__How to complete this task__. From the line with "Navigate back using the left chevron" to the final line of the data below, please write out every line exactly, with no pictures.

__Dataset entries__.
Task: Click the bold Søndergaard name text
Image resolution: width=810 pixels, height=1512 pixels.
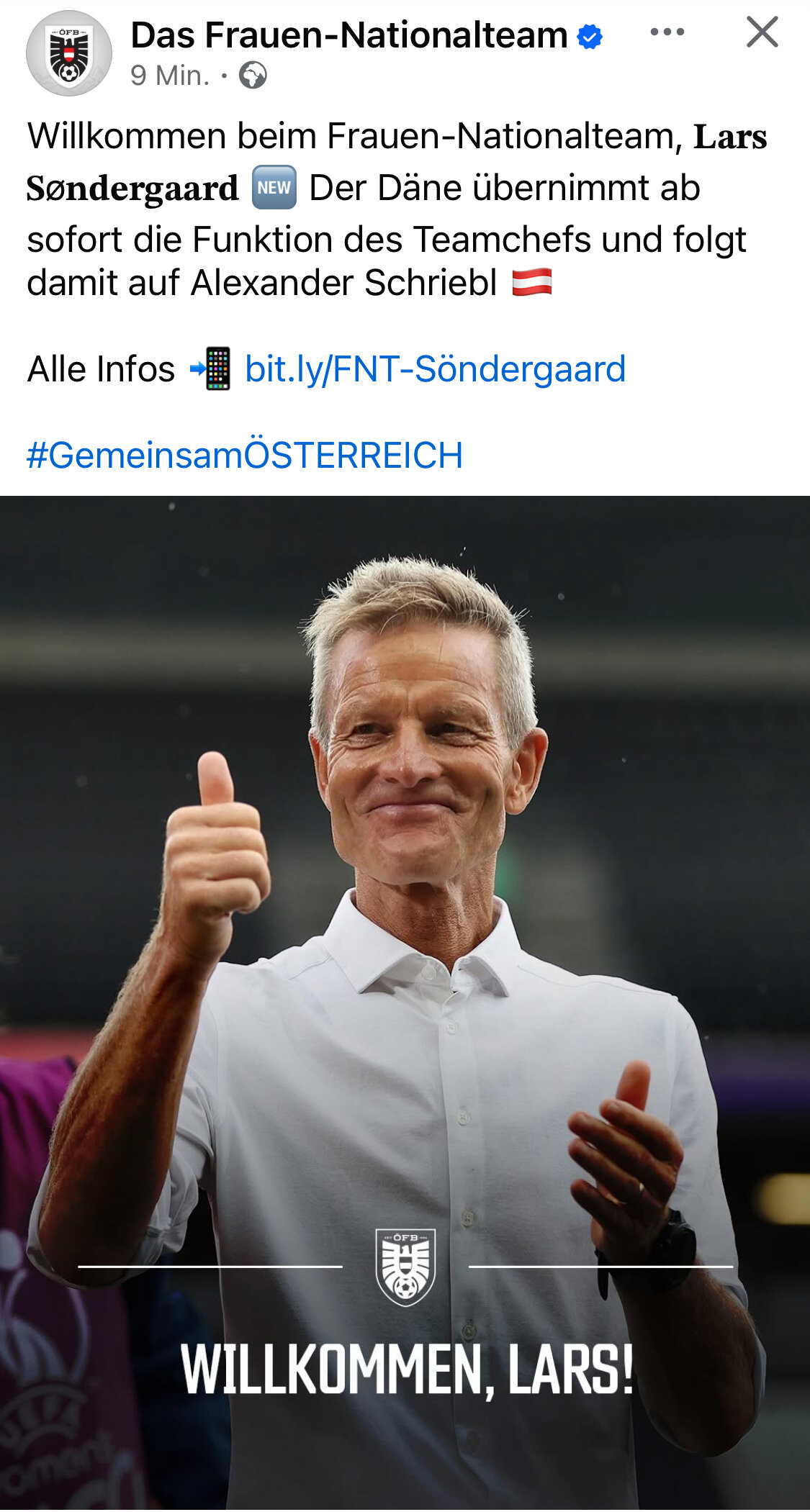Action: click(x=132, y=189)
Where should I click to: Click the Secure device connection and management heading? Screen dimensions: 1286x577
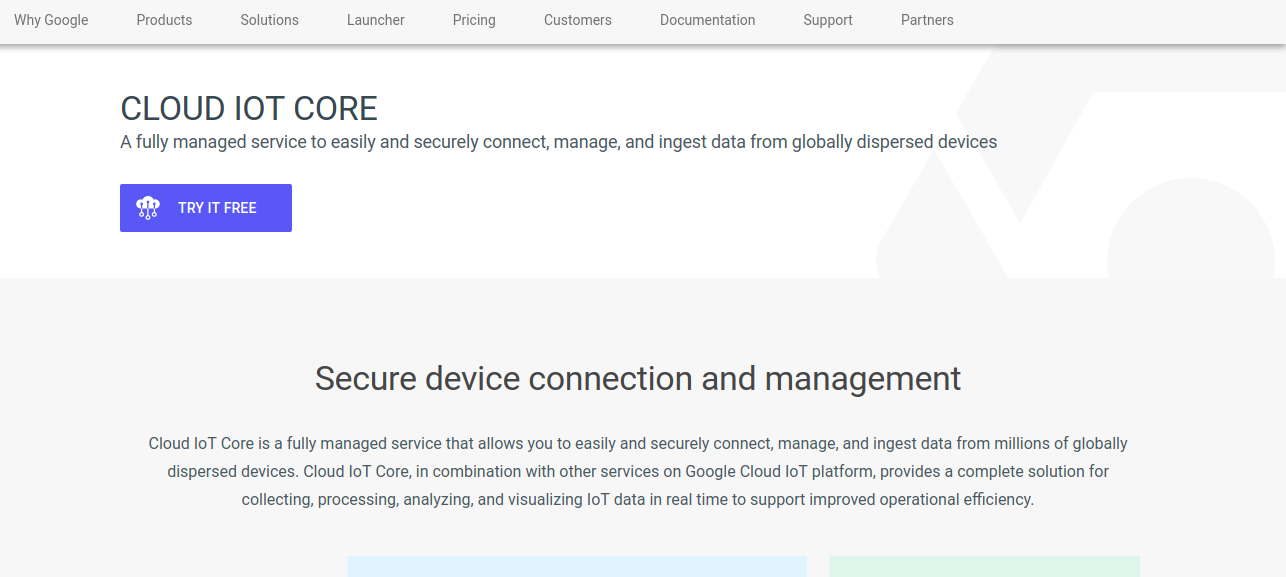pos(638,379)
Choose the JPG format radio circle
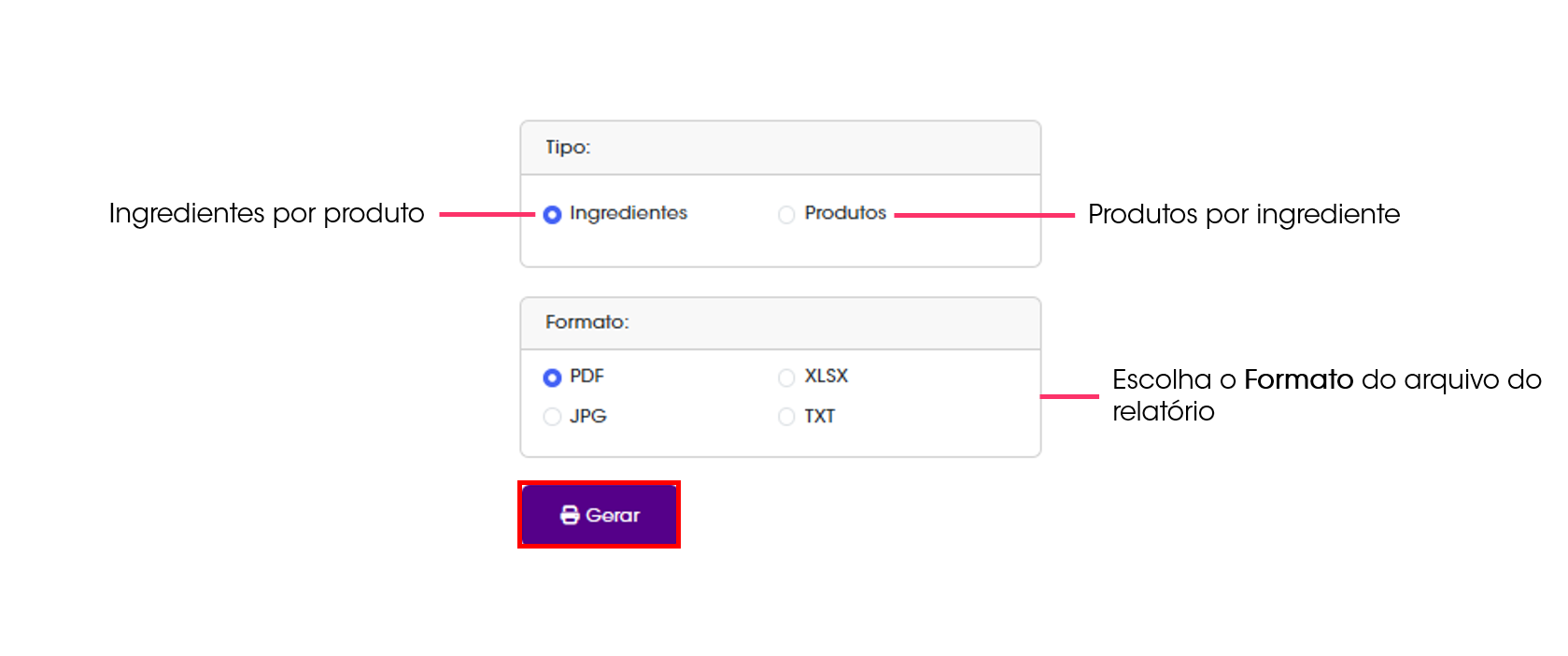1568x656 pixels. [x=552, y=417]
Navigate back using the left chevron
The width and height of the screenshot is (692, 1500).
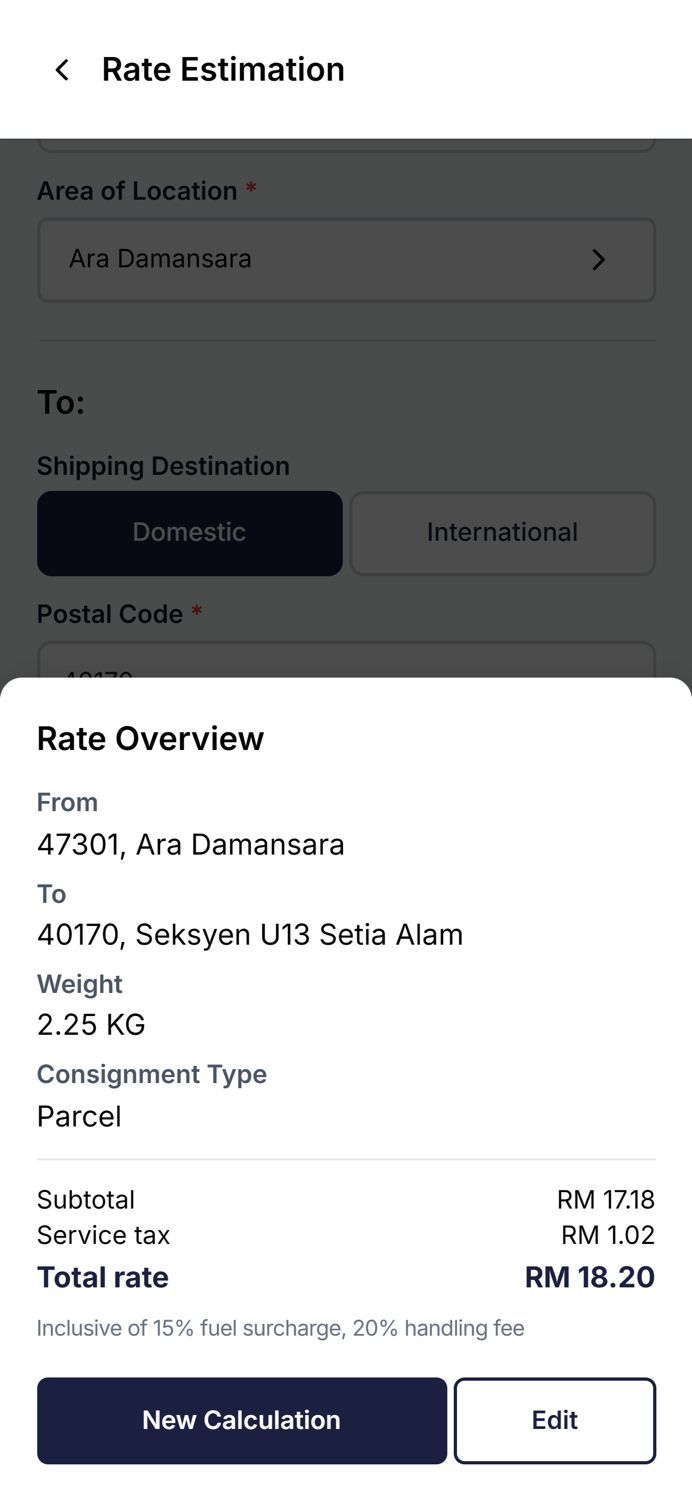[61, 69]
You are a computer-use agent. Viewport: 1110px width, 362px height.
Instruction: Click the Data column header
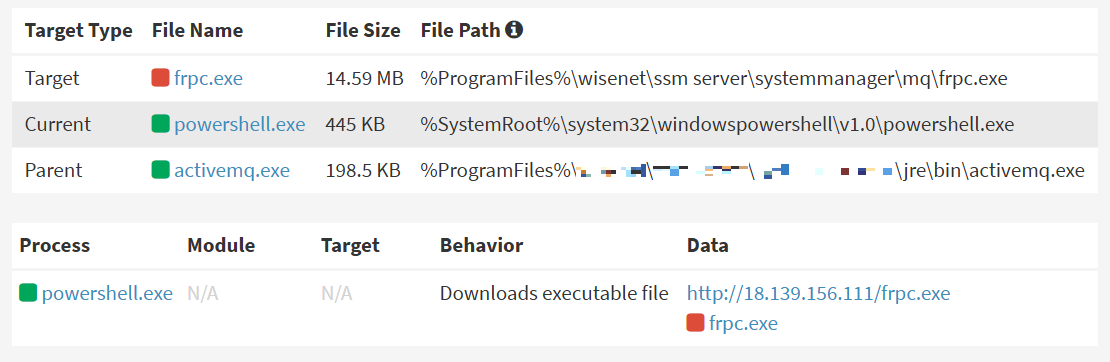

__Result__.
Navigate back using the left chevron
The width and height of the screenshot is (692, 1500).
[61, 69]
You are a computer-use agent. Viewport: 1110px width, 362px height.
Instruction: Click the Data column header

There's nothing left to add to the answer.